# Elfen Lied's theme is amazing. But is it truely original ?



## display

Original or riped off or inspired from another composer ? ...i'm surprised that such a great theme was created for a japanese anime series.

composed by Yukio Kondo 
http://www.dailymotion.com/video/x2h43h_elfen-lied-lilium-opening_shortfilms

about the lyrics:
"uses lyrics taken from biblical passages in Psalms and the Epistle of James, as well as the Renaissance hymn Ave mundi spes Maria, in Ecclesiastical Latin. "


----------



## mueske

That opening is the only good thing about Elfen Lied... I'm curious as well though, hope someone can figure it out.


----------



## Rasa

Don't see what's so great about it.... some lame minor chords, small progression and then deceptive cadence. Big deal.


----------



## mueske

Rasa said:


> Don't see what's so great about it.... some lame minor chords, small progression and then deceptive cadence. Big deal.


Compared to the usual opening ie. something like this 



 , that opening is pure genius. -_-


----------



## display

Rasa said:


> Don't see what's so great about it.... some lame minor chords, small progression and then deceptive cadence. Big deal.


Well , when i say "amazing"...i'm not talking about the complexity of the composition itself but more of the emotion it exudes. Then again , it's just afterall...a matter of personal taste. But i really love the melody of this song.
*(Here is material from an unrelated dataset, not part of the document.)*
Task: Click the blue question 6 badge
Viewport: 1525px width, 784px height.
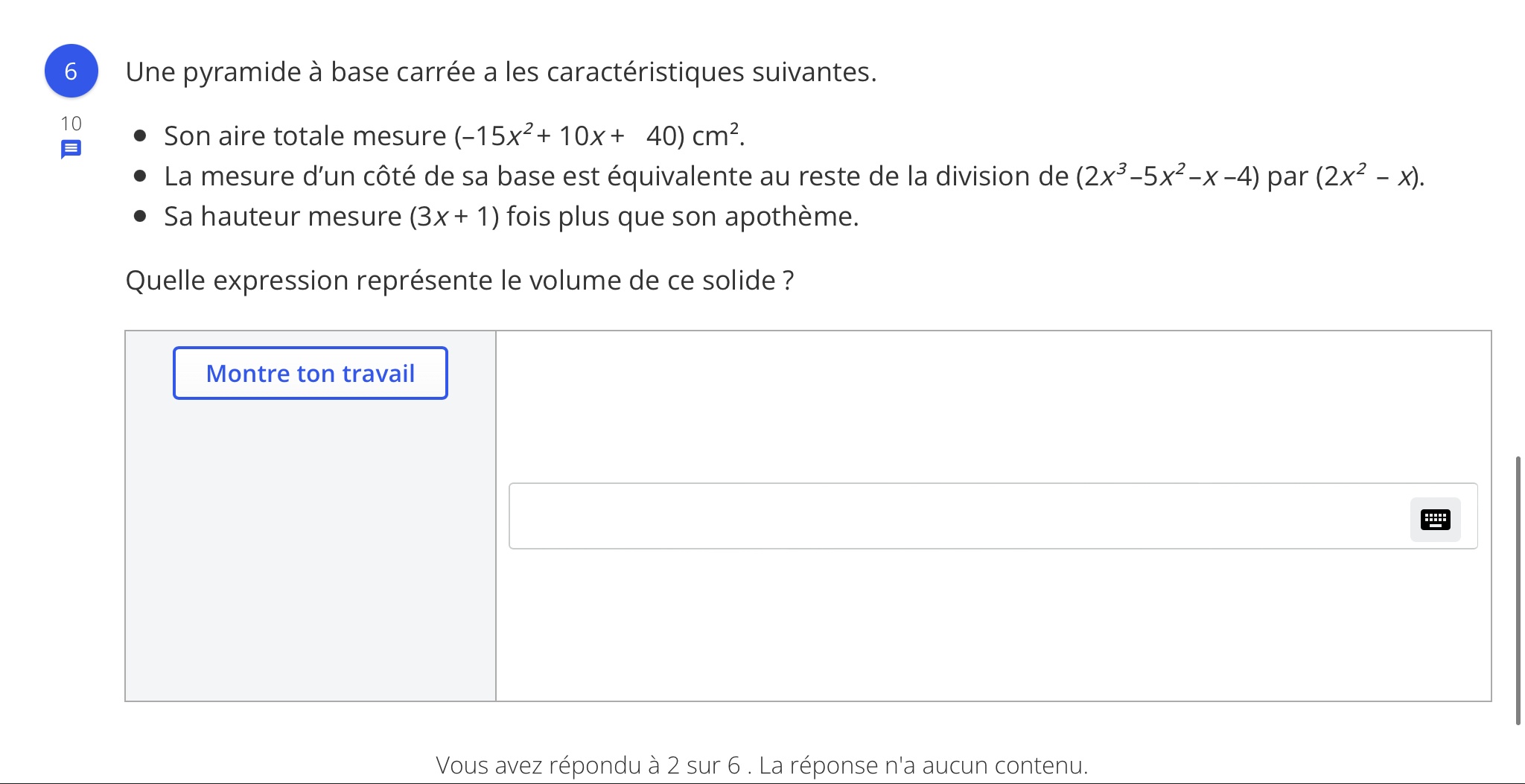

Obviously if you're a hardcore classical music snob type , you're not gonna enjoy it...you'll simply think it's ****.. Not everything has to be as complex as Brahms , Chopin, Bach , Bartok or Ravel etc...to be enjoyable.

Take Brian Eno for example...Ambient-minimalism at it's best....Yet very emotional music. (or not..)






or boards of canada


----------



## display

mueske said:


> Compared to the usual opening ie. something like this
> 
> 
> 
> , that opening is pure genius. -_-


that too..


----------



## Dim7

The classical snob part of my brain says the same thing as Rasa; that there's simply nothing interesting going on there. And certainly it is a fact that this piece isn't anything original or innovative really. But for some reason, I do find this opening kinda moving. The same thing kinda applies to the anime itself; when I watched it was very intense and touching but when I now think about it, it seems very silly. Examples of how too much analytical thinking can spoil the fun.

Oh and here's the full version, it has a beautiful middle section:


----------



## Argus

display said:


> Well , when i say "amazing"...i'm not talking about the complexity of the composition itself but more of the emotion it exudes. Then again , it's just afterall...a matter of personal taste. But i really love the melody of this song.
> 
> Obviously if you're a hardcore classical music snob type , you're not gonna enjoy it...you'll simply think it's ****.. Not everything has to be as complex as Brahms , Chopin, Bach , Bartok or Ravel etc...to be enjoyable.
> 
> Take Brian Eno for example...Ambient-minimalism at it's best....Yet very emotional music. (or not..)
> 
> 
> 
> 
> 
> 
> or boards of canada


I own and thoroughly enjoy _Here Come the Warm Jets, Evening Star, Another Green World _and _The Campfire Headphase_, yet I still found that Elfen Lied song pretty awful. It's just written in a style I don't really like.


----------



## display

Argus said:


> I own and thoroughly enjoy _Here Come the Warm Jets, Evening Star, Another Green World _and _The Campfire Headphase_, yet I still found that Elfen Lied song pretty awful. It's just written in a style I don't really like.


fair enough...but like i said above , it's afterall , just a matter of personal taste.
Still , i had to mention the likes of Eno or boards of canada (as examples) , "just in case" because it seems like this forum is filled with a lot of "music snobs"..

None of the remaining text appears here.